December 29-th, 1888 – December 30-ieth, 1980
Harry T. Fultz was born in Salem, Indiana, USA. Initially, he graduated from Wabash College in Indiana and later at the Amarou Technological University in the branch of Mechanics. Until 1922, he worked as a lecturer in various educational institutions in America. During this period, there was a two-year break (1917 – 1919) due to military service.
In 1922, the American Red Cross appointed the mechanical arts professor, the 34-year-old Harry T. Fultz, the Technical School Director, Tirana. Through its work, the Technical School drew the attention of the opinion of the time as a high quality school. His pedagogy at work as a leader relied on the motto “Learning by doing” which he himself applied first. The name of the journal “Laboremus” (which in Latin means “to work”) was also connected to the work cult. As a well distinguished pedagogue, he knew how to implement an extraordinary rule and discipline in school, to instill love for work, based on the famous American practicality. As an engineer with rare qualities, he made possible to build a school with high quality academic and technical training.
Harry Fultz’s activity is a brilliant combination of pragmatic ideas, often intertwined with elements of education, of pedagogy where the word merges with action, where the passion for work melts with high professionalism, all that in front of a great personality as a contemporary teacher. He brought to our country the tradition and the best American school experience, applied new methods of teaching and learning and implemented dozens of projects, all performed t simply serve the preparing and forming of new technicians.

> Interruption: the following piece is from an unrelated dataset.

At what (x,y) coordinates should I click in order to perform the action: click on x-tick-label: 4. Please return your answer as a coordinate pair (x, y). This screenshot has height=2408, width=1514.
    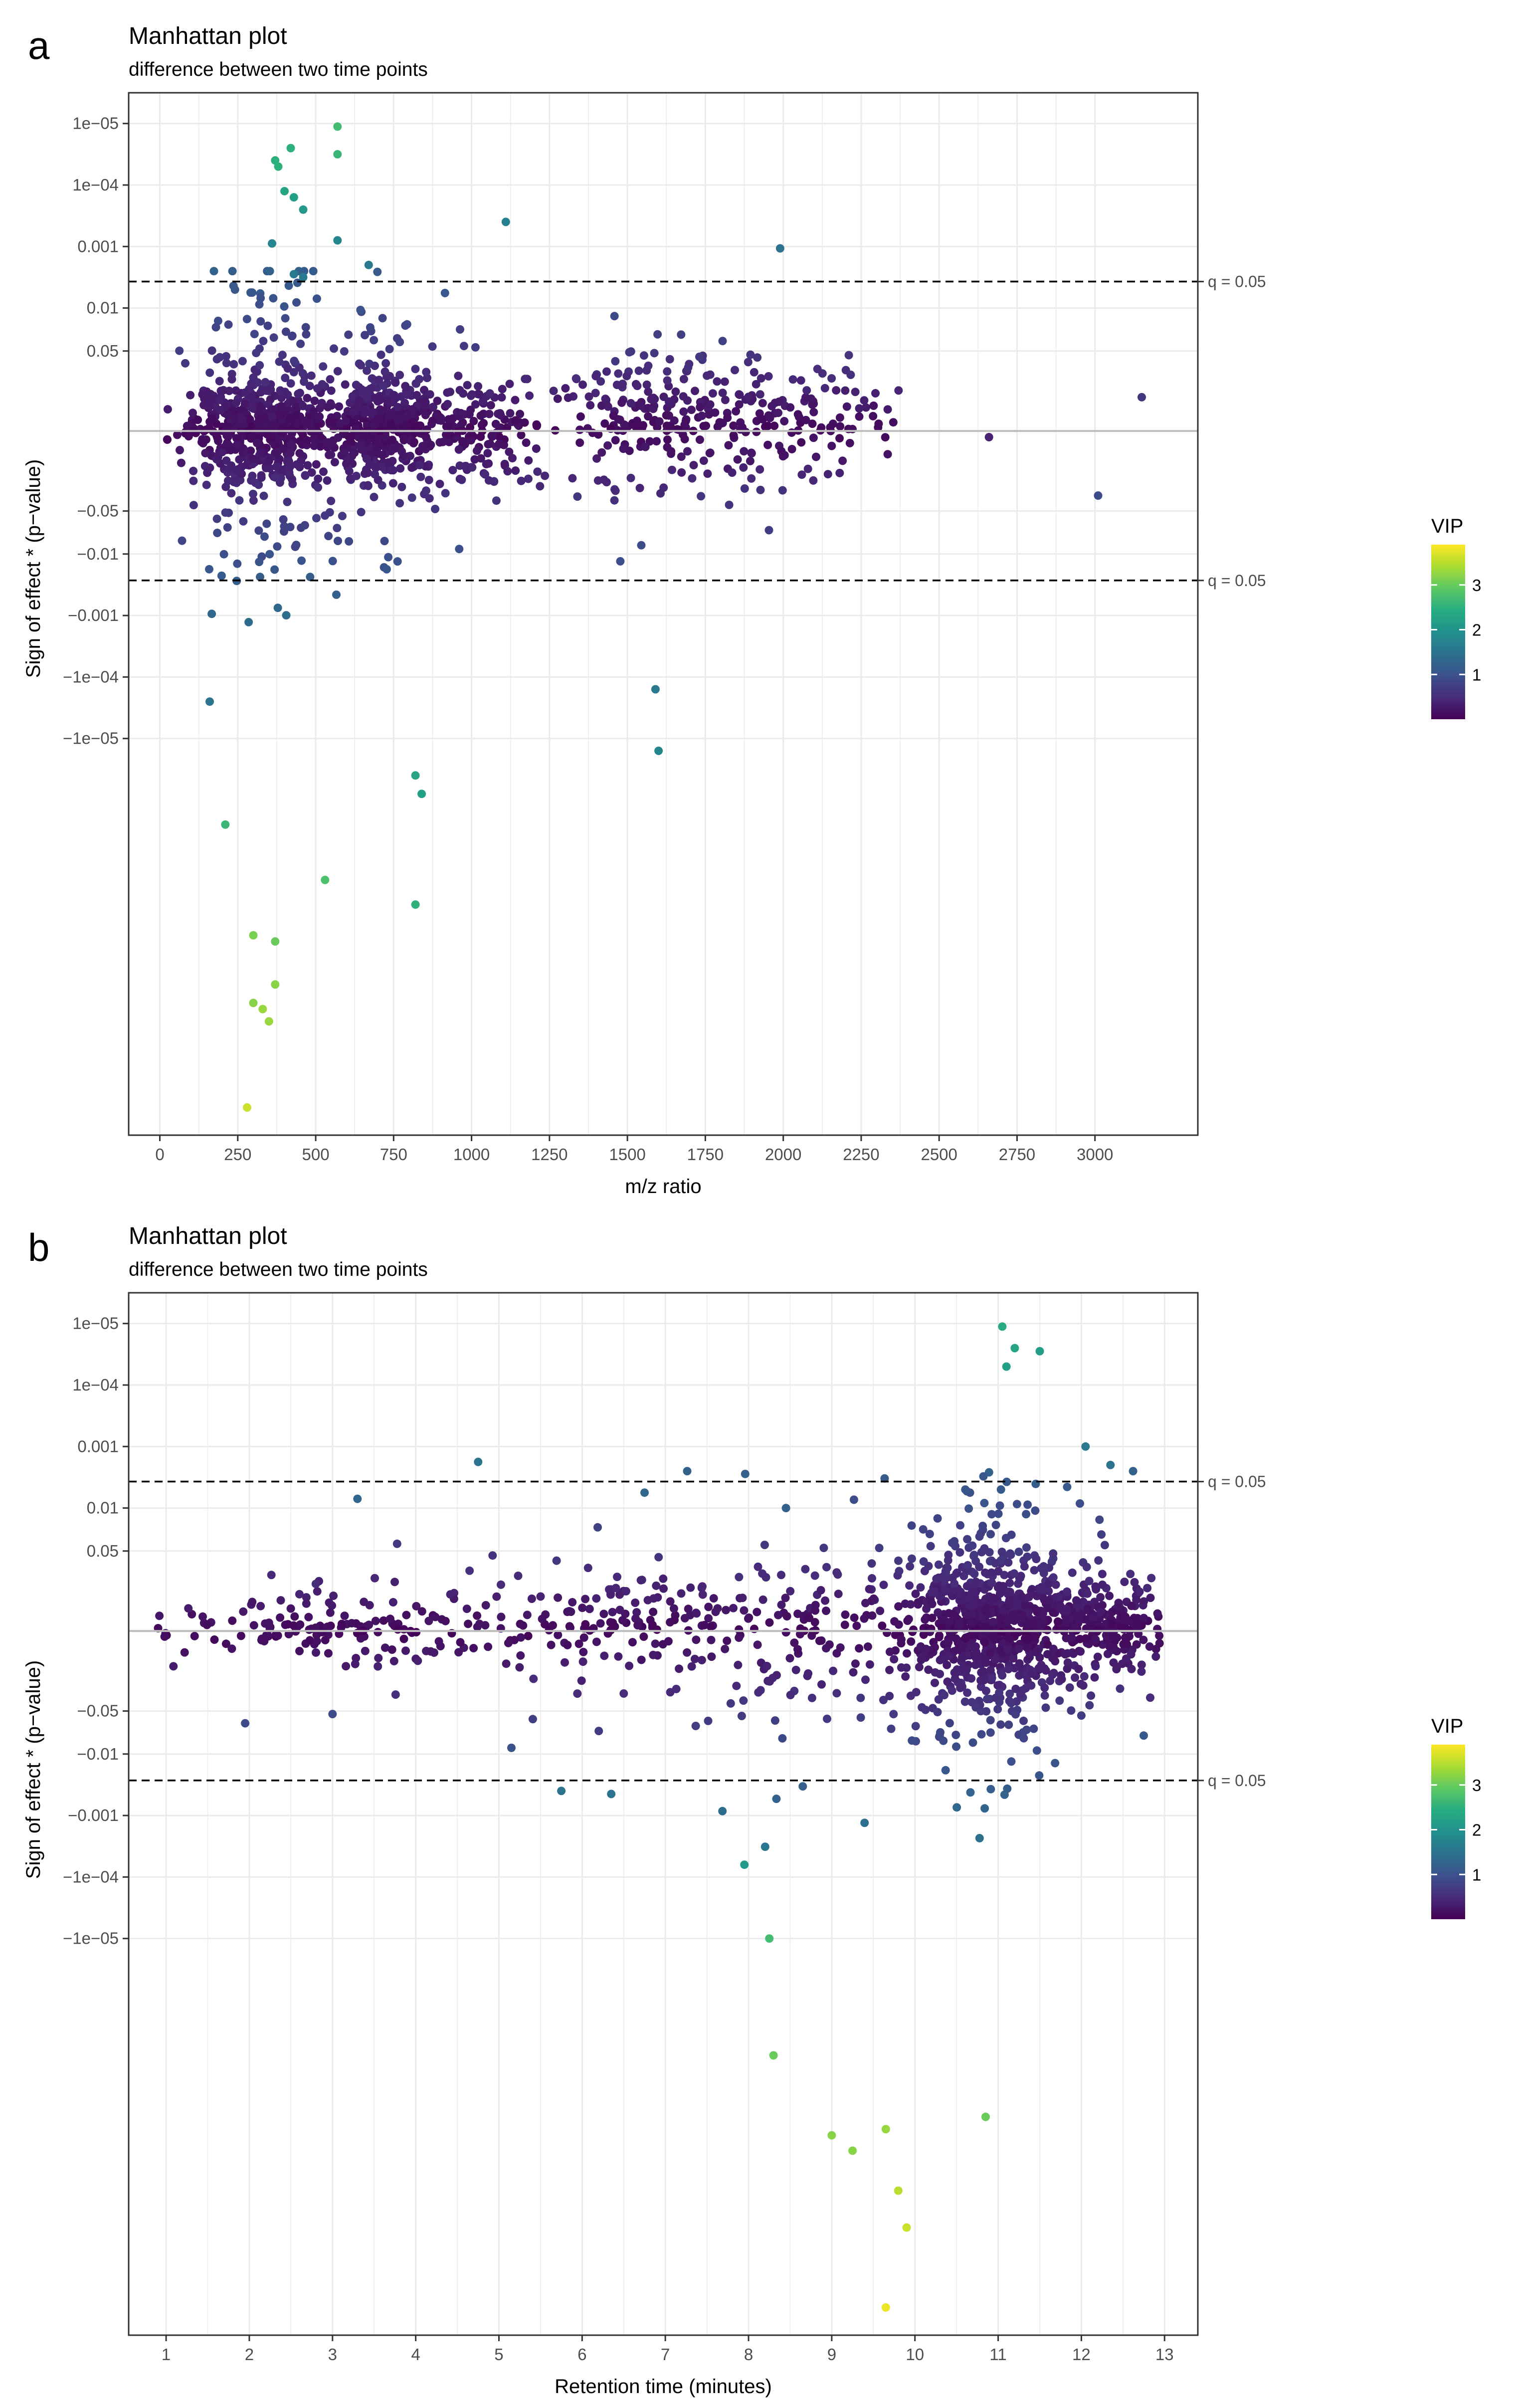
    Looking at the image, I should click on (416, 2355).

Memories of his former students are documentary evidence that speak of an excellent model of the democratic teacher, distinguished for the scientific level, special organizational abilities in setting up the school organisms. They are evidence of a deep psycho-pedagogical experience and intuition, of a sensitivity to student situations, and the utmost effort to get close to being a teacher and a parent in any circumstance.
His mission ended in 1933 after 11 years work by leaving a great message to the generations of the school “Try to make your country a worthy place to live in it”.
During the Second World War, he worked for 4 years at the State Department and other US government agencies. From May 1945 to November 1946 he worked at the US diplomatic mission in Tirana and further in the US Embassy in Rome until spring 1947.
In the spring of 1947, he was appointed Director of the International Center, a mansion mainly for foreign students at the University of Chicago and stayed in the post until he retired in 1962. During these years (1947 – 1962), he also worked as the Secretary of the Pan-American Board of Education.